(Rows on where targets are located)
■ ■ ■ ■ ■

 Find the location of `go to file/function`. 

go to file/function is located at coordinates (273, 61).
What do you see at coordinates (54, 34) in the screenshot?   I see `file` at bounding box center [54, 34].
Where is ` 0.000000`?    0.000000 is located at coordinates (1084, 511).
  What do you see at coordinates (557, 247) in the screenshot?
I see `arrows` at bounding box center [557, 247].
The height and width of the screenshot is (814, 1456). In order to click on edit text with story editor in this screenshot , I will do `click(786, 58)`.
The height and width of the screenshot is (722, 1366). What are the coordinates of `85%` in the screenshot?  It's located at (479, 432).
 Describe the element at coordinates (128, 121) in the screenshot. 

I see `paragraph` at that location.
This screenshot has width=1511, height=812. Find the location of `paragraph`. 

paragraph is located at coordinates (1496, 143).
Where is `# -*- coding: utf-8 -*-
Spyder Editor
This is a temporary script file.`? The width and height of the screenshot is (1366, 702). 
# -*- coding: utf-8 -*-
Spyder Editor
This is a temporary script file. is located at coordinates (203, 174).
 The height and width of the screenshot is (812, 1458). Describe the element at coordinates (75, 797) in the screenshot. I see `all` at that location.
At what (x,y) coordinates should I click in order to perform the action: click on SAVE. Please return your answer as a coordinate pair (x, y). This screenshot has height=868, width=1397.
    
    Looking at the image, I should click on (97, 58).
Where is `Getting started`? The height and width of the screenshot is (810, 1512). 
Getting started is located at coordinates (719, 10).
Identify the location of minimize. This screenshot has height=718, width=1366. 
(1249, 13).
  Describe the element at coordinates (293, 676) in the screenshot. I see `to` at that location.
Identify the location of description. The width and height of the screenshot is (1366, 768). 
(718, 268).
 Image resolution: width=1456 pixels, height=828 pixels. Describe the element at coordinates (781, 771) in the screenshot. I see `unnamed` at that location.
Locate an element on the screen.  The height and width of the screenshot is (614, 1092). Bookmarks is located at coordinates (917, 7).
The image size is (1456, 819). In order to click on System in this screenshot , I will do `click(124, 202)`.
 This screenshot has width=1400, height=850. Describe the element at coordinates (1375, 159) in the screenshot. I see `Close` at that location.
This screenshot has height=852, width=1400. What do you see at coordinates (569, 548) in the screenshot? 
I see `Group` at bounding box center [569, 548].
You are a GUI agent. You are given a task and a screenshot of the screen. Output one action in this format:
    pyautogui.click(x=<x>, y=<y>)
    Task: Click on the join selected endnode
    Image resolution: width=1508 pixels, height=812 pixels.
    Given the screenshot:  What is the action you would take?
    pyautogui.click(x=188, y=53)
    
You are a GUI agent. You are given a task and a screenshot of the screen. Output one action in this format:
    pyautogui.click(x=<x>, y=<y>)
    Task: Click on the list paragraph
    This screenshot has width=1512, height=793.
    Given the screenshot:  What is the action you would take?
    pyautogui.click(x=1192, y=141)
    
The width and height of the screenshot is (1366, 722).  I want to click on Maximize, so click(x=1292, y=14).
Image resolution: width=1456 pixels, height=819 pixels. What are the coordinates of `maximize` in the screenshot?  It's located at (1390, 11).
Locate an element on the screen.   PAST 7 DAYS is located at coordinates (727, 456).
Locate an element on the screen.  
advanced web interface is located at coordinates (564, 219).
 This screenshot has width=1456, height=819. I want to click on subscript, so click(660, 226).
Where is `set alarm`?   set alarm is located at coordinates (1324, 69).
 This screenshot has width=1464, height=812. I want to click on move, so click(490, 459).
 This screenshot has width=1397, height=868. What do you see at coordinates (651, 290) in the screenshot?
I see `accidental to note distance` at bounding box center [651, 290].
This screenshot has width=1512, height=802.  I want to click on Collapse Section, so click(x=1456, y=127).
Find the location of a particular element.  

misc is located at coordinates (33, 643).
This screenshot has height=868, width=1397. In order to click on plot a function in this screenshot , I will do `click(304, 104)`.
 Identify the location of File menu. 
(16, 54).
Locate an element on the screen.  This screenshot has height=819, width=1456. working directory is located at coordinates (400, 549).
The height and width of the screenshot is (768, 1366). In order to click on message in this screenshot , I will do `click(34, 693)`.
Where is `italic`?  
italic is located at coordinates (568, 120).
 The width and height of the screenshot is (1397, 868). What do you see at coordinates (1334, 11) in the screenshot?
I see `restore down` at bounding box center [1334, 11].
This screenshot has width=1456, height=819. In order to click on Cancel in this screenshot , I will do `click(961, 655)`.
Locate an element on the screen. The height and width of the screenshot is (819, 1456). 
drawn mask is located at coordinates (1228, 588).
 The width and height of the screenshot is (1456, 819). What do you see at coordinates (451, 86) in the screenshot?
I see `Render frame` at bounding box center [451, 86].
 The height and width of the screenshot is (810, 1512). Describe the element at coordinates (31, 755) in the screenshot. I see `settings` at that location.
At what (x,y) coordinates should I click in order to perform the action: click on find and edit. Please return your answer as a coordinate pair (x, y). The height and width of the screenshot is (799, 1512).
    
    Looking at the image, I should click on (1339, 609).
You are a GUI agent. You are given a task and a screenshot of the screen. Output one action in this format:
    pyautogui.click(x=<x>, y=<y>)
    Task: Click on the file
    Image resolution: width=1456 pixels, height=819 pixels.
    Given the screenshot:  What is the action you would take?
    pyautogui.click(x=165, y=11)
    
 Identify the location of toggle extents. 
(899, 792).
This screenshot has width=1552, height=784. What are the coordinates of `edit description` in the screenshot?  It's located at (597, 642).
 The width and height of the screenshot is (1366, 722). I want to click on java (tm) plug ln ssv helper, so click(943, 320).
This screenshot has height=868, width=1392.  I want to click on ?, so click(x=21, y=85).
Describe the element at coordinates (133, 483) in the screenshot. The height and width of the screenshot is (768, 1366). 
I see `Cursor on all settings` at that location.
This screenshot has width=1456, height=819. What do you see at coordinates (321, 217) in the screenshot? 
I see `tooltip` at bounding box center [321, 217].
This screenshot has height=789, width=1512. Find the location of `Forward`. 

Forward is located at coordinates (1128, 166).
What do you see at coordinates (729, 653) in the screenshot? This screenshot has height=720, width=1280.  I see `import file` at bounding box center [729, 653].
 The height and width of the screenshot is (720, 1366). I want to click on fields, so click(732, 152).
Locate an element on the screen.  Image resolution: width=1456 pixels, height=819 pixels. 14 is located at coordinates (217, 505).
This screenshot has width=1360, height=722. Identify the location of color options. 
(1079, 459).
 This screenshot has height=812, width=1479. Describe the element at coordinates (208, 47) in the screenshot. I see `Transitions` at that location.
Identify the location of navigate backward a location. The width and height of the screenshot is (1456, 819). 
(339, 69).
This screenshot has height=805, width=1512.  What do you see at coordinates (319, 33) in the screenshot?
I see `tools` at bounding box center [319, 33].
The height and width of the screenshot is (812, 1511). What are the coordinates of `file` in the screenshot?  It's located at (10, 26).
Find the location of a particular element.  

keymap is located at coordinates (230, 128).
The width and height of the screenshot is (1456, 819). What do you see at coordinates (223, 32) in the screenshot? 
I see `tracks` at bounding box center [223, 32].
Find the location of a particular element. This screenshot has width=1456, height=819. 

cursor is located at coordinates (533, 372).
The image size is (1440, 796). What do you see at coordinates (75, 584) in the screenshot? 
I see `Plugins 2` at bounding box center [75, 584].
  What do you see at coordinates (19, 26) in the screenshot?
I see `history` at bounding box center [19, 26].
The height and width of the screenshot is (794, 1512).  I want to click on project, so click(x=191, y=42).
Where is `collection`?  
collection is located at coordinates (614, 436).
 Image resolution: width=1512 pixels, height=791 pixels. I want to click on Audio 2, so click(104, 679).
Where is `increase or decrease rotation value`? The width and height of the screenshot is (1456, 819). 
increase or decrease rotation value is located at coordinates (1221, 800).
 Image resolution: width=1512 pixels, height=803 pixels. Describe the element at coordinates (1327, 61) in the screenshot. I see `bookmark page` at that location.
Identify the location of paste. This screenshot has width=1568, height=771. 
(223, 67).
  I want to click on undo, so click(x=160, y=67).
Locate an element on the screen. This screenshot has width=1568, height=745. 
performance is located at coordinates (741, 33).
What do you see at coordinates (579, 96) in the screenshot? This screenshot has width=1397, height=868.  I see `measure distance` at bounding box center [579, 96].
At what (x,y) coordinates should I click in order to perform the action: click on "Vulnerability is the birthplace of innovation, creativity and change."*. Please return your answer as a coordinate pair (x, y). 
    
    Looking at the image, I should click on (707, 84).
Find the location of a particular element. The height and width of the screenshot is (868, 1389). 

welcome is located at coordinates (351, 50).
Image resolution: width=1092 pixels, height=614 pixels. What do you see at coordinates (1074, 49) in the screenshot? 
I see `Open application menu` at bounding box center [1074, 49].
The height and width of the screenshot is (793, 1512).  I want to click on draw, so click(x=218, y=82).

■ ■ ■ ■ ■

Output the material verbatim from its first line up to and including the line that contains "The height and width of the screenshot is (814, 1456).", and nothing after that line.

 Find the location of `go to file/function`. 

go to file/function is located at coordinates (273, 61).
What do you see at coordinates (54, 34) in the screenshot?   I see `file` at bounding box center [54, 34].
Where is ` 0.000000`?    0.000000 is located at coordinates (1084, 511).
  What do you see at coordinates (557, 247) in the screenshot?
I see `arrows` at bounding box center [557, 247].
The height and width of the screenshot is (814, 1456). In order to click on edit text with story editor in this screenshot , I will do `click(786, 58)`.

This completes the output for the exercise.